On Tuesday, Texas held its primary runoff elections. That’s not usually national news, but it was this year. Texas is a reliably Republican state. Despite a strong push from Texas Gov. Greg Abbott and controlling both houses in the Legislature, Republicans couldn’t pass a school choice bill last year. The problem was that 21 Republicans in the Texas House opposed it.

Most of them won’t be back. Five retired and were replaced by school choice supporters. In the March primary, six incumbents lost. In the recent primary runoff, voters sent another three incumbents packing.

“The Texas Legislature now has enough votes to pass school choice,” Abbott wrote on X after the election.

Eleven states, including Arizona and Utah, have universal school choice. School choice gives parents access to a portion of the money the government would have spent if their child enrolled in public school. Parents can use that money to pay for private school tuition. In some programs, they can use it for home-school expenses.

Those 11 states are home to around 23 percent of all public school students. By itself, Texas has more than 11 percent of the all public school students in the country. If Texas passes universal school choice, more than one-third of public school students will have access to choice.

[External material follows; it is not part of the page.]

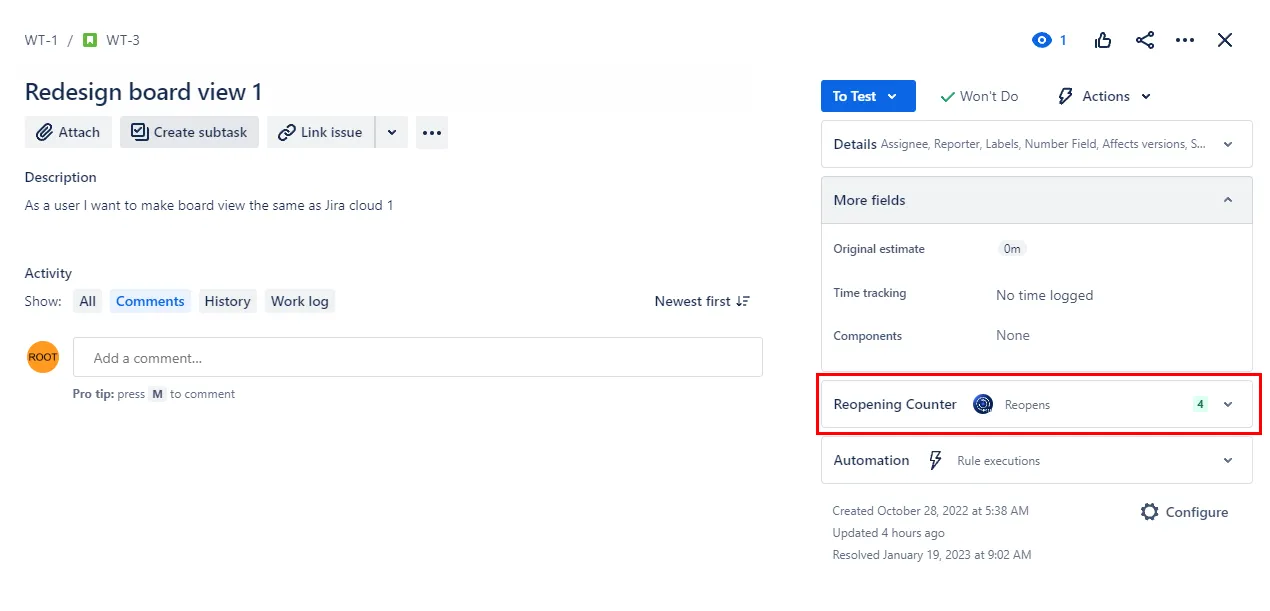
Task: Open the To Test status dropdown
Action: [868, 96]
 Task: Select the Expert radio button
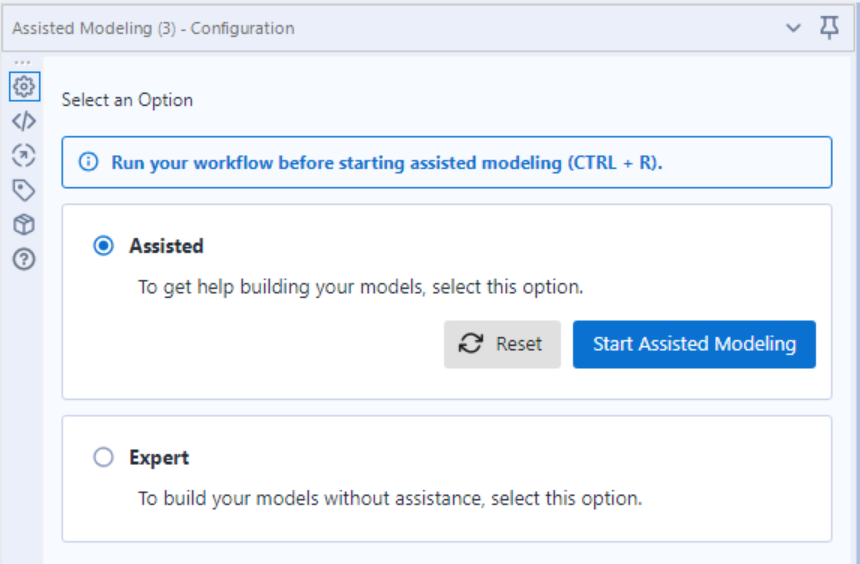click(103, 457)
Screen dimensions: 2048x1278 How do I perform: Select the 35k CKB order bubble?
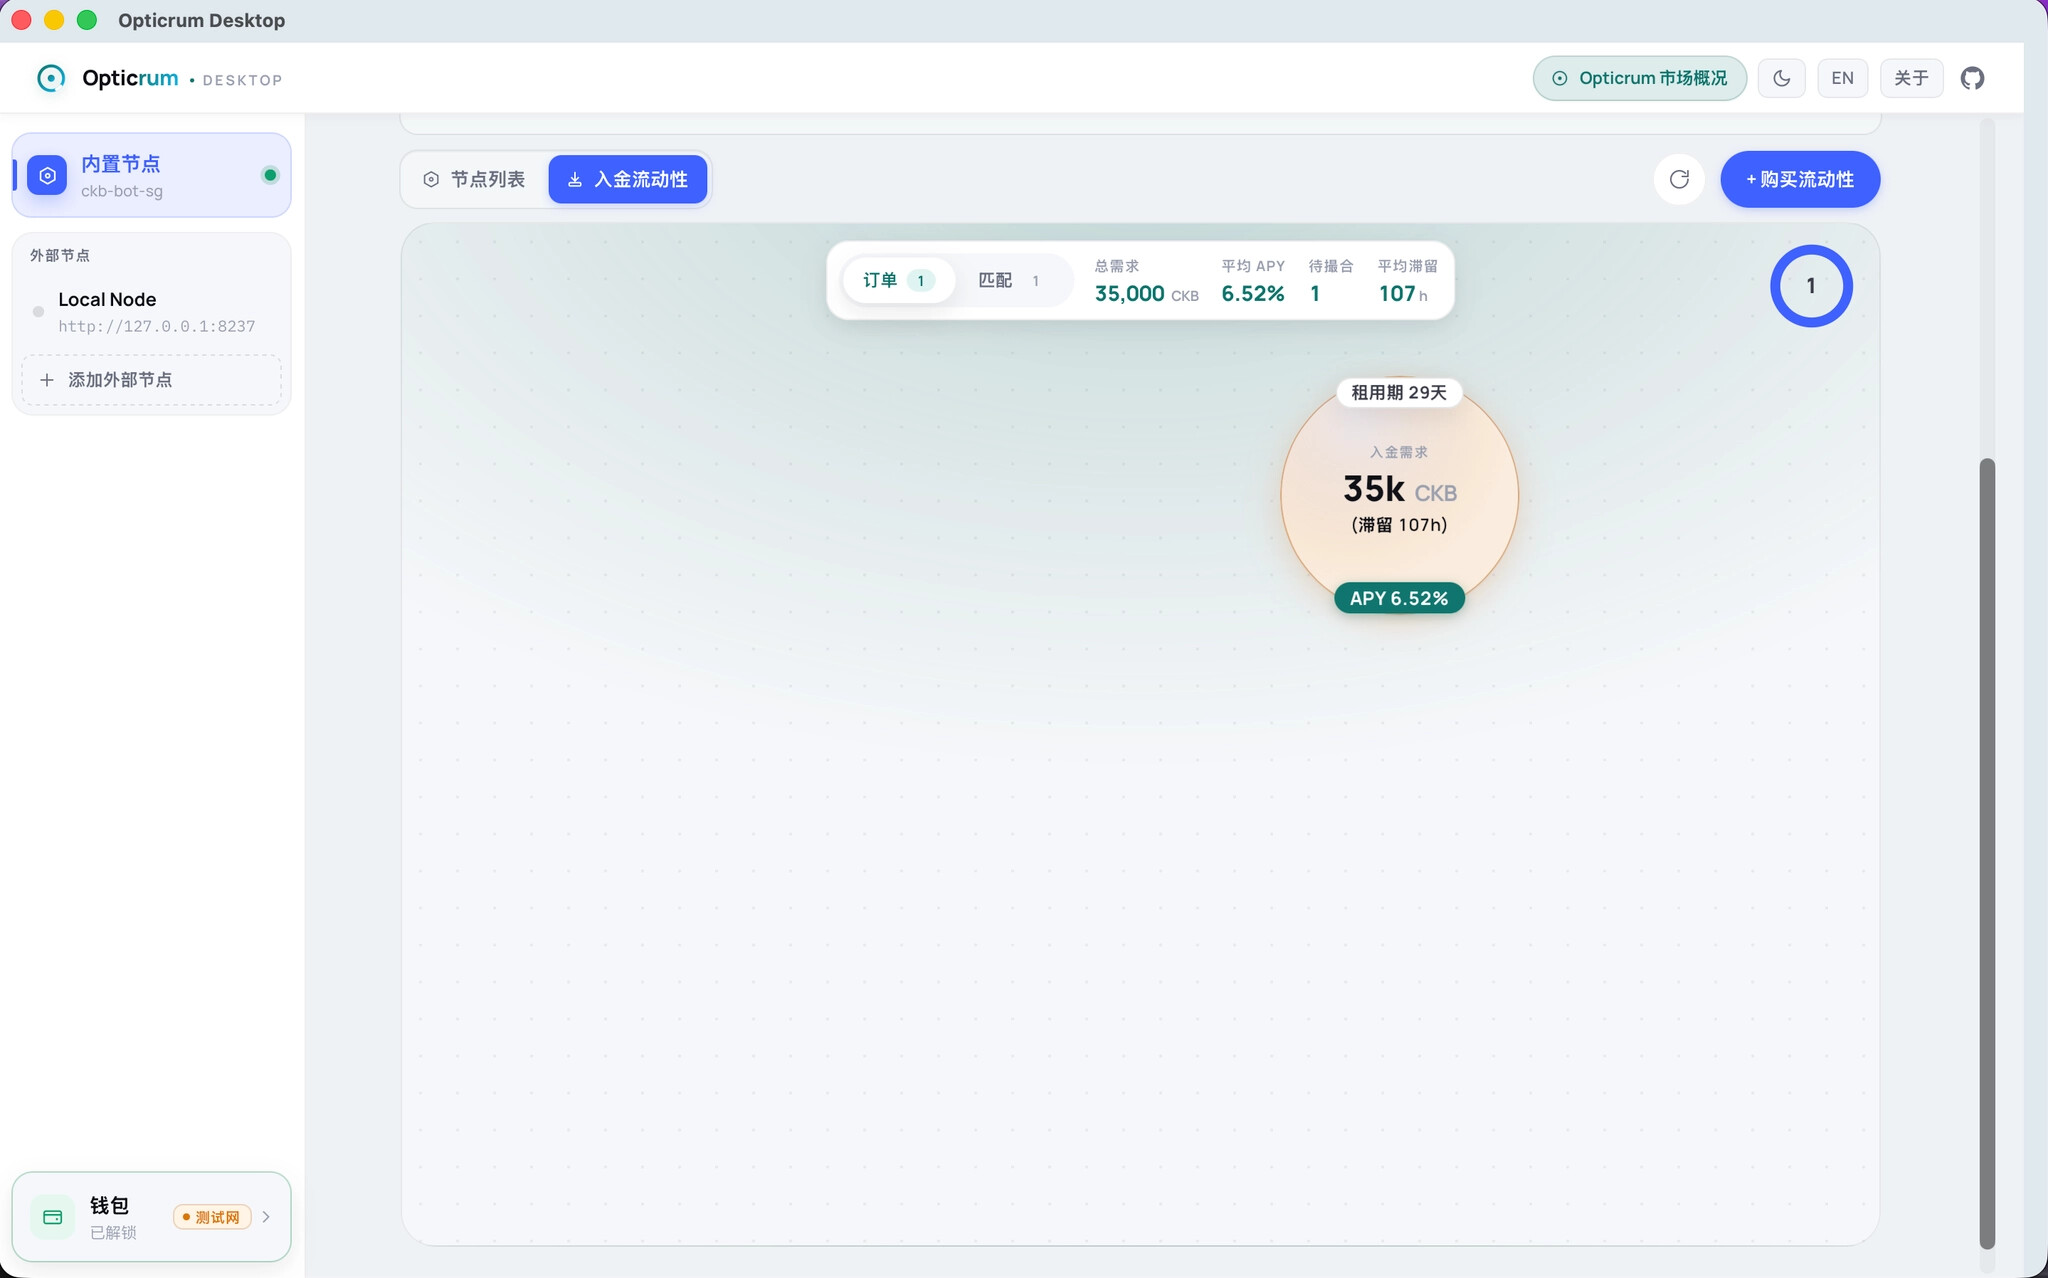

School choice supporters see more opportunities in the near future. For one, Louisiana is on the verge of passing universal school choice. Former Arizona Gov. Doug Ducey, a school choice champion, wants to see 26 states adopt it by 2026.

The implications could save the country. Start with the obvious. Traditional public schools do a terrible job educating children. Nationally, just one-third of fourth graders are proficient in reading, according to the Nation’s Report Card. In Nevada, it’s 27 percent.

Well-designed school choice programs improve student achievement. That’s not just true for students who participate in them. It’s true for students who remain in traditional public schools.

That’s because incentives matter. In most states, poor results allow the education blob to demand more money. That has been happening in Nevada for decades. That doesn’t improve results, but it does enrich the adults in the system.

School choice flips those incentives. If schools can’t attract parents, they lose dollars. Little wonder that they soon figure out ways to improve achievement. A few places to start: ban cellphones, restore grading standards and discipline students for bad behavior.

Students who succeed in school have better life outcomes. High school graduates have higher incomes and longer lives. They’re less likely to be imprisoned or unemployed. By improving education results, school choice will have long-run economic benefits for society.

But school choice offers hope in a more fundamental area. The left has spent decades infiltrating education schools and training teachers in liberal ideology. It shows. As shocked parents learned during COVID virtual lessons, many teachers and school districts actively indoctrinate students in leftist concepts, such as critical race theory. Students are taught to despise America and its history. Schools supply students with sexually explicit books. Some start sex education in kindergarten. Some schools will help a child pretend to switch their sex and hide it from the child’s parents.

School choice gives parents a chance to find a campus that offers a quality education and respects their values.

The results may take decades to fully see, but universal school offers hope that the next generation will be able to read, think critically and love America. No wonder the left hates it so much.